著者はどうしてこんなことを言うのか。それは、ガロアが「群論」を生み出した当時には、「群」や「集合」という言葉も、「群」や「集合」を使った数学も、当然ならが存在していなかったからだ。例えばこれは、「ストレート」や「キャッチャー」という言葉が存在しないまま野球について説明するようなものだろう。
もう少し別の言い方をしてみよう。よく言われることだが、かつて描かれたSF作品には、「携帯電話」的なものは描かれていない(テレビ電話やトランシーバーは登場するが、誰もが携帯型の端末を持って連絡を取り合うような描写はほとんどない)。つまりそれは、昔の人の頭の中には、「誰もが小型端末を持ってやり取りをする未来」など存在していなかった、ということだろう。
そしてガロアが行ったことは、誰もそんなことを考えていなかった時代に、「色んな人が一人一台端末を持って、自由に通話が出来、世界中の情報にアクセス出来、世界中の人と知り合いになれる、なんて未来が来たら世の中はどうなるだろうか」と想像していたようなものだ。
そんな奴がいたら、「頭がおかしい」と思われて終わりだろう。そう、非常に残念ながらガロアは、数世紀先を行き過ぎていたために、生前(と言ってもたった20年だが)にはほとんど評価されなかった。
しかしごく僅かだが、評価してくれる人もいた。それが、リシャール先生である。先生はガロアの群論に関する論文に感銘を受け、その論文を当代随一の数学者と認められていたコーシーに渡すことに成功する。
さて、ガロアについて書かれた本では、このコーシーは悪者として描かれることが多い。何故なら、このガロアの論文を粗雑に扱ったとされているからだ。実際、この時のガロアの論文は紛失しており、それはコーシーのせいだとされている。また、コーシーはこの論文の重要性を理解しなかったとする記述も多い。しかし著者は、その認識は誤りで、様々な文書や発言から、コーシーがこの論文の重要性を理解していたことが読み取れるのだと主張する。
さらに、数学者らしい指摘もしている。一般的には、コーシーは後年、ガロアの論文に関心を失ったように見えると指摘されており、そのこともコーシーの悪評に拍車を掛けることになっている。しかし著者は、コーシーは「ガロアの論文を理解してしまった」だけではないかと指摘する。恐らく、著者自身の経験でもあるのだろう、研究対象は常に山程存在するから、かつて一度理解してしまった論文への関心が薄れてしまうのは仕方ない、と。なるほど、そう捉えれば、コーシーへの悪評はちょっと可哀想にも思う。

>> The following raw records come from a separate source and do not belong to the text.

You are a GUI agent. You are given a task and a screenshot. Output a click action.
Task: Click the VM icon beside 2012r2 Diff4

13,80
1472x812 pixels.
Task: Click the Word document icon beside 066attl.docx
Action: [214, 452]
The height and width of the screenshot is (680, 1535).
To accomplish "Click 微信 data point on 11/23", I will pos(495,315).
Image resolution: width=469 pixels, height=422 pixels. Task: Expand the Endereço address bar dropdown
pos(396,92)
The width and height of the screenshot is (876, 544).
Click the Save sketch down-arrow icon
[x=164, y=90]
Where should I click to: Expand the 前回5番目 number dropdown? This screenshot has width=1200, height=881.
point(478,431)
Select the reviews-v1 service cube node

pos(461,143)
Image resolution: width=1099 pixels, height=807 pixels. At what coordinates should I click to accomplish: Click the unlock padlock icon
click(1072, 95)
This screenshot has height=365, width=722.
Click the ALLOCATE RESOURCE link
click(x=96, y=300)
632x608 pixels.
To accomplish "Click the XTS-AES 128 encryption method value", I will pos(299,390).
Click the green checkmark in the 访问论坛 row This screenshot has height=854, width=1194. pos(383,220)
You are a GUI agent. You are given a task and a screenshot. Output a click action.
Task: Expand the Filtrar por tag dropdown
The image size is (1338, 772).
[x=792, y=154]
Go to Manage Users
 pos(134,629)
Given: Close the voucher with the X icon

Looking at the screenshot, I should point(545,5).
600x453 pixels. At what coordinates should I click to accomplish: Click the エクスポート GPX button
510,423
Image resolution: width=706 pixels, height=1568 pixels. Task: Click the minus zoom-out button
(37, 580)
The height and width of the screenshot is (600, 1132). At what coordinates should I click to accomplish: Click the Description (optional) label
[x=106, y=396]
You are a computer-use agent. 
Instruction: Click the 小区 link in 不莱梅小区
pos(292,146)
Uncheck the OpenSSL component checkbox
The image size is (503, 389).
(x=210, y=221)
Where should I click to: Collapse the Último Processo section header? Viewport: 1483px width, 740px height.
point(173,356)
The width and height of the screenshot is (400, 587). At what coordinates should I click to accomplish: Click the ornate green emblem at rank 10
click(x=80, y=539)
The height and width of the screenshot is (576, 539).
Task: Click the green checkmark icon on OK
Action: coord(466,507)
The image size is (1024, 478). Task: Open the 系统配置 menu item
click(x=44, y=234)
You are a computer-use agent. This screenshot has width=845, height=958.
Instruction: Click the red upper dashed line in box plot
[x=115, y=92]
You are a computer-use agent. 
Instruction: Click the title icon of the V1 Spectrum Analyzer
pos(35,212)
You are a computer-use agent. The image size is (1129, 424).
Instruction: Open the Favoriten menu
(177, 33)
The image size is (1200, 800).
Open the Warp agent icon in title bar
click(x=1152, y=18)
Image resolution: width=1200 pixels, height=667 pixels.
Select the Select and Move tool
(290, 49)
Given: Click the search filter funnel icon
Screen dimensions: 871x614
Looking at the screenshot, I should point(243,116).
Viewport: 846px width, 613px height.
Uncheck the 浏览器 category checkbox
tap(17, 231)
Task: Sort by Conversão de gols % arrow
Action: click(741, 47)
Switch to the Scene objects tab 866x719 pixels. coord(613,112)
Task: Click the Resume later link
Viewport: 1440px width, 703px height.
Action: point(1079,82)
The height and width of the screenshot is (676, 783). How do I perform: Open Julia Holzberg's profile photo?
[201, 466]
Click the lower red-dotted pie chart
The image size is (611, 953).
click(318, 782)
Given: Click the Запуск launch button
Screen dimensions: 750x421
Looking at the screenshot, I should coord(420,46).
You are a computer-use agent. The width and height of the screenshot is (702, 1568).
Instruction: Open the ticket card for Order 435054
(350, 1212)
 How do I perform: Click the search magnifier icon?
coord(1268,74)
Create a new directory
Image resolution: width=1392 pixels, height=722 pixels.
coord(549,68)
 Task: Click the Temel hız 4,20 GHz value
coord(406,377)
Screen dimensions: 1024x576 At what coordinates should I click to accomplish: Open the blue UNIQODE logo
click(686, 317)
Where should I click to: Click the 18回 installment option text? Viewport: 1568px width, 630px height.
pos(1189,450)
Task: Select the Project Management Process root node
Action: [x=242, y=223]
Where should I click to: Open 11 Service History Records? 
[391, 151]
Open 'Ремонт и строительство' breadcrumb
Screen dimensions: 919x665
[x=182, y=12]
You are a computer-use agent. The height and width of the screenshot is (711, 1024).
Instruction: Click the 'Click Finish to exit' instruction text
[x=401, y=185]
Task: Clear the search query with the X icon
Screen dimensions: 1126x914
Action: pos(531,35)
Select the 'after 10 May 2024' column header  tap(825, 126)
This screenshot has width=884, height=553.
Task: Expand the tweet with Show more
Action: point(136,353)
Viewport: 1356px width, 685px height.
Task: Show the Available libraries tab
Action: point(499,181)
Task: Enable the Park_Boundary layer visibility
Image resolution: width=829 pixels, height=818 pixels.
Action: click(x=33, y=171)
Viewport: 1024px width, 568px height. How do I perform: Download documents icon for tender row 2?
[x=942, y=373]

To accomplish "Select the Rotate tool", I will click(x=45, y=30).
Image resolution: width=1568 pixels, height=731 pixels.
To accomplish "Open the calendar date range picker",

論文の紛失だけではなく、ガロアは色々と不運に見舞われる。その最大のものが、当時の一流数学者たちの<住処>だった「エコール・ポリテクニーク(高等理工科学校)」への入学試験だ。一度目は、あまりにもそこに行きたいという気持ちが強すぎ、一年早く試験を受けたために失敗してしまったが(しかし、そのせいでリシャール先生と出会えたので、悪いことばかりでもない)、二度目はそうではない。学生の身分でありながら既に論文を発表し、紛失されてしまったもののアカデミーにも論文提出をしているガロアが不合格とされてしまう。この結果は、「フランス教育史上でも稀有の大スキャンダルとされた」と本書でも書かれているように、納得感をもたらすものではなかったようだ。
「エコール・ポリテクニーク」への受験は、二度までしか出来ないと決まっていた。そのためガロアは、別の学校に通うことになるが、その学校長の対応や、革命に湧く当時のフランスの時代背景などが積み重なり、ガロアは逮捕や裁判、収容所への収監などを経験することになる。そして「決闘」が起こり、命を落としてしまうのだ。
ガロアの革命的な業績が失われずに済んだのは、友人のシュヴァリエのお陰だ。死を覚悟したガロアは、それまでの業績を大急ぎにまとめ、シュヴァリエに託した。彼がガロアの死後、その業績を広める役を担ったからこそ、こうして僕らは、ガロアの功績を知ることができている。
ガロアという天才数学者の生涯を通じて、当時のパリの雰囲気を色濃く鮮やかに描き出す作品だ。